Description of the task:
Locate the word "agent" in the data below, then copy every line that holds it.

Supplied material: Begin

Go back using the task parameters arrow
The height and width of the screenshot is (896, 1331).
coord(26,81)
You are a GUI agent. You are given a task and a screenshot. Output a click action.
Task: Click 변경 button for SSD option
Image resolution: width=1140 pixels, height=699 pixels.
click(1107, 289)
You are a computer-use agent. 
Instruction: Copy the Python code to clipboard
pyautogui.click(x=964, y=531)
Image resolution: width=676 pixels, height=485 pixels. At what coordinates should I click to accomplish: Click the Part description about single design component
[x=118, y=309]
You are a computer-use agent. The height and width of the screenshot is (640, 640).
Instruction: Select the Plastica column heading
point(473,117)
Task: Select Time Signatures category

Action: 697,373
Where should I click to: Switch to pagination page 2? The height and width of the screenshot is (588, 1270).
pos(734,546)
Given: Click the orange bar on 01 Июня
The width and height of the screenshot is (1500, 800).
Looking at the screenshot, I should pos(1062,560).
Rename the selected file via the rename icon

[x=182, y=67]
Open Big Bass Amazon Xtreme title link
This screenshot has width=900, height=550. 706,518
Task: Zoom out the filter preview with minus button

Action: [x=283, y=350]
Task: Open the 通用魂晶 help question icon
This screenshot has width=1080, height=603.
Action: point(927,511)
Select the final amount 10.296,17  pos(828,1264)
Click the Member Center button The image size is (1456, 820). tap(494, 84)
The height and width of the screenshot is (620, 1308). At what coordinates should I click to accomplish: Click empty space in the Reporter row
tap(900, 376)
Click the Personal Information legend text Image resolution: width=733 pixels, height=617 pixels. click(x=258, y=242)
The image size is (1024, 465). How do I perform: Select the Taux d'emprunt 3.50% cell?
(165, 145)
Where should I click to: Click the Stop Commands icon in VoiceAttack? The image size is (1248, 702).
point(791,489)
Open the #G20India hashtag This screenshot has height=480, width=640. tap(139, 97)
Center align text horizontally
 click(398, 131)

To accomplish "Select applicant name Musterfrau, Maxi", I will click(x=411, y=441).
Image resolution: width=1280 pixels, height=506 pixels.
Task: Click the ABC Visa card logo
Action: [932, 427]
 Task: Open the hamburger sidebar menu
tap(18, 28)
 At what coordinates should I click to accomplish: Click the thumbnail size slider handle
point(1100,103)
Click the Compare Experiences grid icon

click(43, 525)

Supplied material: End

Exercise response:
You are a GUI agent. You are given a task and a screenshot. Output a click action.
You are a computer-use agent. 
You are a computer-use agent. The height and width of the screenshot is (640, 640).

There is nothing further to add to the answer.